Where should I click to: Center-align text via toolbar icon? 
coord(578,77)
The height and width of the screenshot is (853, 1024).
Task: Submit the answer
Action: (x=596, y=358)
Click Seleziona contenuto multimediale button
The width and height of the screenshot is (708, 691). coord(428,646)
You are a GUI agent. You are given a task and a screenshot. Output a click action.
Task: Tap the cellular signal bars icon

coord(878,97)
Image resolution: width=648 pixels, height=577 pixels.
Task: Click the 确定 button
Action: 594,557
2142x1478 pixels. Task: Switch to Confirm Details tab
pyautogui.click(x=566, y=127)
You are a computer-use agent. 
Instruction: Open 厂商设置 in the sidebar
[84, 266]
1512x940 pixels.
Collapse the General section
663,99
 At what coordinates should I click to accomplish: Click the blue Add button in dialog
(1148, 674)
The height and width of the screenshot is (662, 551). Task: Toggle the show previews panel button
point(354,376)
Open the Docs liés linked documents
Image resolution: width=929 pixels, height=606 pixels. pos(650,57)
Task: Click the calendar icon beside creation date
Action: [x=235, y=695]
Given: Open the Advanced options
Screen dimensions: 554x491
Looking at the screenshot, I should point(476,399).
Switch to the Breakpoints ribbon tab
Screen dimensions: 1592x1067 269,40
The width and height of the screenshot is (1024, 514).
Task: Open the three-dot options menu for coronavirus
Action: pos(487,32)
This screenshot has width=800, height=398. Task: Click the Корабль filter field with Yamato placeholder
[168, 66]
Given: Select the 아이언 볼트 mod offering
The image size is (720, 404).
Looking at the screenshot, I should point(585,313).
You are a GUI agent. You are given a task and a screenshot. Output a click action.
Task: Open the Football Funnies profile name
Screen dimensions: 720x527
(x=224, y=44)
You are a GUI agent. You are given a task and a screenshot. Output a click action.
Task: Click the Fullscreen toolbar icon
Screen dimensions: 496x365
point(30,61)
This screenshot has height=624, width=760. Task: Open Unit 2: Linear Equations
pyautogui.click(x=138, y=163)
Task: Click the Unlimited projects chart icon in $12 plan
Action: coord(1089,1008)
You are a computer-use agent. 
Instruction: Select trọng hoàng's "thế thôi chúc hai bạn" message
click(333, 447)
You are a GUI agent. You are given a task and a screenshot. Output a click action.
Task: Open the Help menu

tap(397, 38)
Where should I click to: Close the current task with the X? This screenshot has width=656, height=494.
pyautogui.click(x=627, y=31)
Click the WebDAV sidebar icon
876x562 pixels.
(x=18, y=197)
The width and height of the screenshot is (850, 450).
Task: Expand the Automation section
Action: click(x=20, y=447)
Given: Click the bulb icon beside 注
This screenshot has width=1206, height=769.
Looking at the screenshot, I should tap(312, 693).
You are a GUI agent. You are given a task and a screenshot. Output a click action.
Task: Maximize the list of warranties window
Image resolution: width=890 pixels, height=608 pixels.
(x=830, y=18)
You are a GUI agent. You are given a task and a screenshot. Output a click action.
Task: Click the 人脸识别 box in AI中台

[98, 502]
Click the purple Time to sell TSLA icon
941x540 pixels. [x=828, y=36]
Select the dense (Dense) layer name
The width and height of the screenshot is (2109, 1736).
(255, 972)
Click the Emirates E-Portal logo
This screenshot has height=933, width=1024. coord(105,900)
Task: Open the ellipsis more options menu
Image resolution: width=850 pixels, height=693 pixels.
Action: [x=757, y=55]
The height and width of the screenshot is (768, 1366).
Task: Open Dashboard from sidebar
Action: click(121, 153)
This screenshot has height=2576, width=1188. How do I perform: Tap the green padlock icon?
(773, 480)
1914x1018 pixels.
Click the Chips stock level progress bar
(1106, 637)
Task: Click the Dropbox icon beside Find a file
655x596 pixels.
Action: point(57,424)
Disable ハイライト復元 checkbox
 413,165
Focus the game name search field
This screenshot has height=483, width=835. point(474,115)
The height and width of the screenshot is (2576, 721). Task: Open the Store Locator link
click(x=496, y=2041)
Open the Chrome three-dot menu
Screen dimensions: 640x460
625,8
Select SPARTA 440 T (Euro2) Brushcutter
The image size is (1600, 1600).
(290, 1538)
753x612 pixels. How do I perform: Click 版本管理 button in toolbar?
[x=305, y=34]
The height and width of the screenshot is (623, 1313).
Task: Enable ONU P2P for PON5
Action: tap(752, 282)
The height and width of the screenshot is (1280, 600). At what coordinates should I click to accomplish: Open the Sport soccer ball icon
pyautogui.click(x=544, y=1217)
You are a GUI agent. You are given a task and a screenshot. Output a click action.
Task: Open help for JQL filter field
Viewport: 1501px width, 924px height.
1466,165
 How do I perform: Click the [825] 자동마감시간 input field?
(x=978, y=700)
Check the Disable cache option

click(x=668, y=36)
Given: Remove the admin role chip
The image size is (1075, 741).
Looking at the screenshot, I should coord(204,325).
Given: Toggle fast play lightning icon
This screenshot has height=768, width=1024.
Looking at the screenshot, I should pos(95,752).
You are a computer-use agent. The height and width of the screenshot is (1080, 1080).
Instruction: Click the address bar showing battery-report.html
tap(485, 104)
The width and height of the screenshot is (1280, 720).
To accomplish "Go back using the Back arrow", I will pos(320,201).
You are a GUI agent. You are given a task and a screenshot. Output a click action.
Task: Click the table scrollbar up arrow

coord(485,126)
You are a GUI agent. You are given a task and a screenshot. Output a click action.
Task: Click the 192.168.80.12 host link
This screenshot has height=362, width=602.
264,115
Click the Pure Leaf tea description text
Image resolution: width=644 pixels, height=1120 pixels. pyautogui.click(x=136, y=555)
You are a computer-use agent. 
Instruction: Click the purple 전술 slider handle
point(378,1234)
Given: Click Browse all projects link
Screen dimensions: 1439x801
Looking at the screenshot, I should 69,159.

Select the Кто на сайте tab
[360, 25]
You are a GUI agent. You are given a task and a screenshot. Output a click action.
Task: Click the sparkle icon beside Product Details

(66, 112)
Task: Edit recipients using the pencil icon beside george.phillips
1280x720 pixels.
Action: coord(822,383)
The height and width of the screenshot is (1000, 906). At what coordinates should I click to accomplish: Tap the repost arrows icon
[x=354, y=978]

────

Task goal =>
Print exactly the stretch of lines beginning with the one that holds "The height and width of the screenshot is (1000, 906)." and ending at the last line above.

Task solution =>
The height and width of the screenshot is (1000, 906). At what coordinates should I click to accomplish: Tap the repost arrows icon
[x=354, y=978]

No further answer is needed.